O espectáculo, em criação no contexto do projecto de formação europeu École des Maîtres, junta 16 jovens actores que vivem na Bélgica, Itália, França e Portugal, mas que representam mais nacionalidades e origens – «pelo menos metade são imigrantes ou filhos de imigrantes», refere Tiago Rodrigues.
Num momento em que crescem movimentos de extrema-direita no continente, o encenador português, que dirige este ano o curso, procurou trabalhar a questão da língua e da pluralidade de culturas presentes na Europa, entendendo que o próprio acto de tradução tem um significado político por representar a abertura ao outro, a tentativa de comunicação com o outro.
«Um dos grandes perigos de um continente ou de um país monoglota é o fechamento sobre si próprio, é a defesa de uma espécie de pureza linguística que por vezes corresponde a uma visão de pureza nacionalista perigosa. Aí, não de forma feliz», disse à agência Lusa Tiago Rodrigues.
Estando a trabalhar com actores de diversas nacionalidades e línguas, aquilo que poderia ser visto como um constrangimento acaba aqui por ser usado como «o cerne do trabalho».
«Como é que podemos usar a língua e fazer um teatro onde o texto e a escrita e a relação do actor com as palavras têm um lugar fundamental e a tradução ser um perigo feliz?», vinca Tiago Rodrigues, encarando a tradução como um acto que dá azo ao perigo e ao equívoco, mas que ao mesmo tempo é feliz, «porque exige a invenção, exige esse esforço criativo de quem comunica».
O grupo de actores já apresentou o resultado da formação em Itália, sendo Portugal o segundo país a receber este curso itinerante, onde o espectáculo não tem «um minuto sequer» daquilo que foi apresentado em Roma e Udine, com a criação do texto a ser feita em conjunto entre encenador e actores.
Em Portugal, Perigo Feliz é apresentado amanhã, no Teatro Académico de Gil Vicente (Coimbra), e, no domingo, no Teatro Nacional D. Maria II (Lisboa).
Uma Europa que quer fechar-se
A história centra-se em torno de 16 crianças que se deparam com um mocho ferido, a morrer, e que têm que decidir em conjunto o que é que deve ser feito.
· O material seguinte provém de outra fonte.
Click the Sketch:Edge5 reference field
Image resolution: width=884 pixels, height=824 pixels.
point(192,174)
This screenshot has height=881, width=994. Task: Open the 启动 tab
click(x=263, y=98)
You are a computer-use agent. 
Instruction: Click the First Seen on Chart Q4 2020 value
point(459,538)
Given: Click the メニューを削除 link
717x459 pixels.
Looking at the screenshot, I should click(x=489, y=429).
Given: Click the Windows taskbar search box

A primeira parte da apresentação é toda falada em português – seja por actores que o falam bem ou por aqueles que não dominam a língua – sendo depois faladas as outras línguas presentes no curso.
Na apresentação de Perigo Feliz, a questão da língua e da tradução poderá surgir por vezes de forma explícita ou implícita, refere Tiago Rodrigues. Mas o público pode encontrar «uma amostra de uma Europa que tem de ser reafirmada e acarinhada, que é a Europa poliglota, multiétnica, confusa, caótica, perigosa no sentido do tal perigo feliz».
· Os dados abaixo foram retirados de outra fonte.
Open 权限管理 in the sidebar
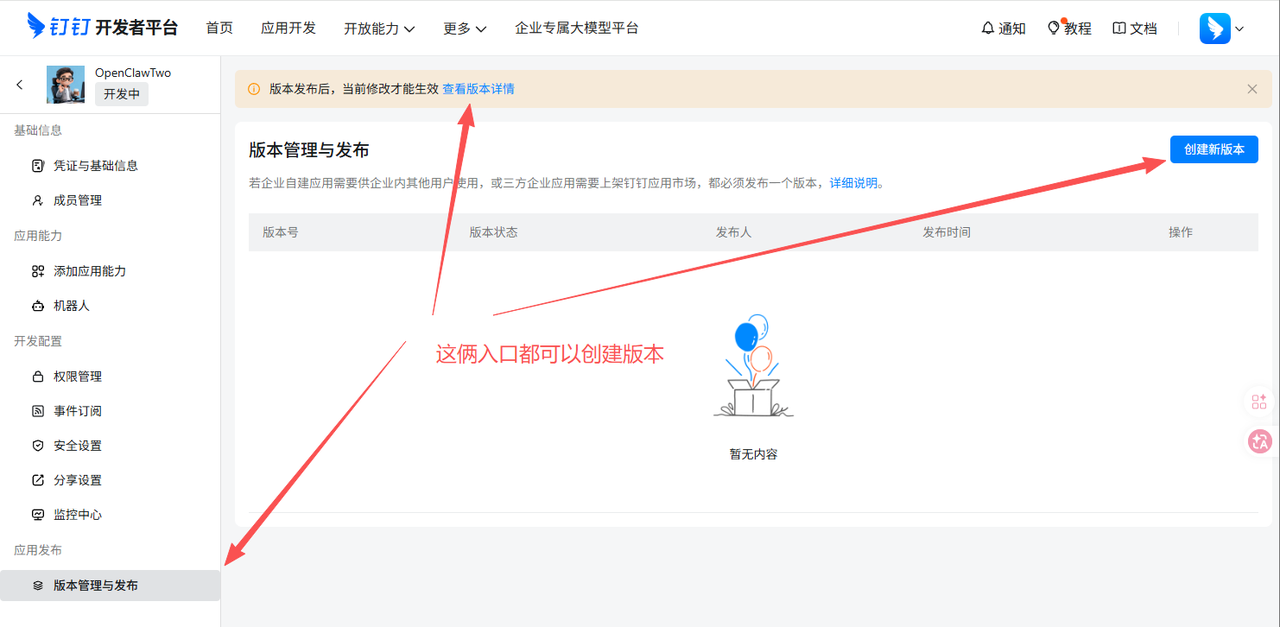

«É uma Europa que me interessa muito mais, que eu consigo defender face a uma outra Europa que talvez seja mais dominante hoje, mas menos interessante e menos feliz, que é uma Europa que quer fechar, que não quer receber, que quer ser monoglota», afirma.
Em palco, será possível «olhar para estes 16 actores e estar-se em contacto com uma Europa que ainda se pode ter, uma Europa que ainda pode ser», conclui.